Balochistan National Party urges UN panel to act and stop rights abuse in the province.


Mohammad Zafar September 17, 2012

QUETTA:


The Jamhoori Watan Party (JWP) on Sunday took a swipe at the United Nations as a self-seeking organisation from whom not much could be expected on the issue of alleged rights abuses in Balochistan, its president Talal Bugti said.


Though the UN Working Group on Enforced and Involuntary Disappearances has been apprised of the human rights crisis in Balochistan, Talal warned against placing any faith in the international body as it often deploys peacekeepers in those areas where its interest lies.

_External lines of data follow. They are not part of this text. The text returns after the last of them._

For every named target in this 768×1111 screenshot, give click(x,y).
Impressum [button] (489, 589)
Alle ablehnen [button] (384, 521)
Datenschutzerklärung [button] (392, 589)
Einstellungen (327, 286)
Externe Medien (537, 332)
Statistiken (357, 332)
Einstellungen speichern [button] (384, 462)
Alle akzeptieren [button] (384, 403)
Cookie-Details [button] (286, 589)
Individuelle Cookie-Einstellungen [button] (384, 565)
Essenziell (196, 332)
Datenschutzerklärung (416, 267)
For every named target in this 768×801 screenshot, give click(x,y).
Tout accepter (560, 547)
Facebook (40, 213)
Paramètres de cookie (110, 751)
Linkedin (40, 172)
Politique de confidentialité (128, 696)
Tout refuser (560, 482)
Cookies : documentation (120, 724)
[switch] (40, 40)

The delegation of the UN Working Group on Enforced and Involuntary Disappearances, headed by UN Special Rapporteur on Enforced Disappearances Olivier de Frouville, discussed the issue of missing persons with representatives of various nationalist parties and groups for the second consecutive day on Sunday.

Separate delegations of the Balochistan National Party (BNP), Jamhoori Watan Party (JWP), Pakhtunkhwa Milli Awami Party, Hazara Qaumi Jirga and Shia Conference called upon the UN working group at a local hotel in Quetta and presented some reports to the UN body.

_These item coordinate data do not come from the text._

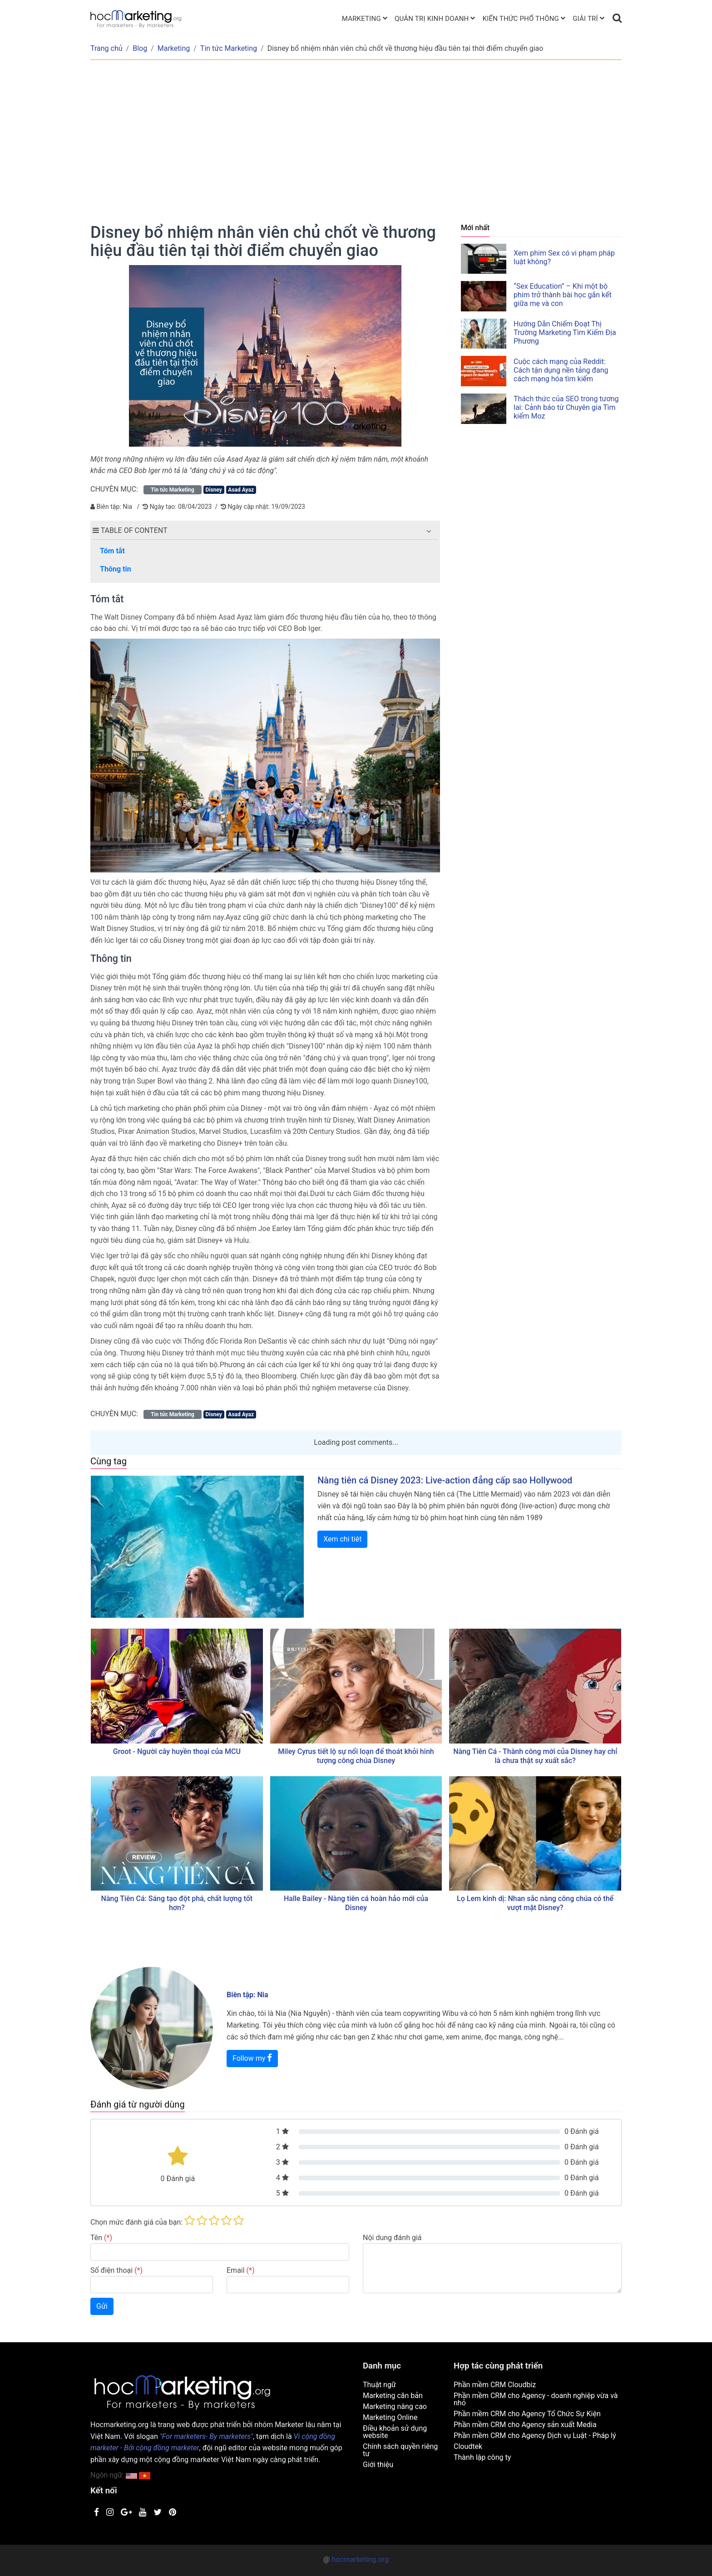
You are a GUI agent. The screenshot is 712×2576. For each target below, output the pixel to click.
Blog (140, 48)
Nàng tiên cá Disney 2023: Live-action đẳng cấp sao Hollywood (444, 1480)
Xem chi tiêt (342, 1539)
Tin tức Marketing (228, 48)
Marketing (361, 19)
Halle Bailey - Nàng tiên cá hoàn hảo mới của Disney (356, 1903)
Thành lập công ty (482, 2457)
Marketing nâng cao (395, 2406)
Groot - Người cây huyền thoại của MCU (177, 1751)
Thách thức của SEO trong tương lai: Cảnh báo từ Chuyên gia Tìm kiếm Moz (566, 407)
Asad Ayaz (241, 490)
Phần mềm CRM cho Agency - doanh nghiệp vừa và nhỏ (536, 2399)
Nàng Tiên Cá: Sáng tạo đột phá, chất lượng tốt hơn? (176, 1903)
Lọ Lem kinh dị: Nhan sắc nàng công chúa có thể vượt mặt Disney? (535, 1903)
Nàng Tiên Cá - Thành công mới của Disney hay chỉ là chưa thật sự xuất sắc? (535, 1756)
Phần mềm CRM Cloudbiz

“More than 13,000 people are missing in Balochistan. Because the JWP has no access to remote areas, our delegation has presented a list of only 650 missing persons with full details,” said Talal, the son of the slain Baloch tribal chieftain Nawab Akbar Bugti.

UN told to play its part

Unlike the JWP, the Balochistan National Party appears more upbeat on the UN officials’ visit. “We urge the UN and other international human rights organisations to play their due role in ending the violation of human rights in Balochistan, otherwise a worse human tragedy could take place,” said the party’s information secretary Agha Hassan Baloch.

A series of atrocities is under way in Balochistan through a well-knit plan and activists are being eliminated so that nobody could raise a voice against the looting and plundering of resources in the province, he added.

The BNP presented the UN body with a list of 62 leaders who were victims of target killing, including BNP Secretary General Habib Jalib Baloch.

“The number of missing persons in Balochistan is above 14,000. However, BNP could only prepare a list of 1,000 missing persons, including the 480 decomposed bodies recovered from desolate areas in the province, to dispatch to the UN and other international organisations of human rights,” said Baloch.

Baloch pointed out that the gross violation of human rights in the province had begun during the regime of Gen (retd) Pervez Musharraf.

A delegation of the Hazara Qaumi Jirga informed the UN working group about the sectarian targeted killings of the Hazara community, saying that the government was not playing its role to prevent such incidents. The jirga urged the UN to exert pressure on the government to ensure the security of people belonging to the Hazara community.

The UN delegation, however, avoided interacting with the media on Sunday.

Published in The Express Tribune, September 17th, 2012.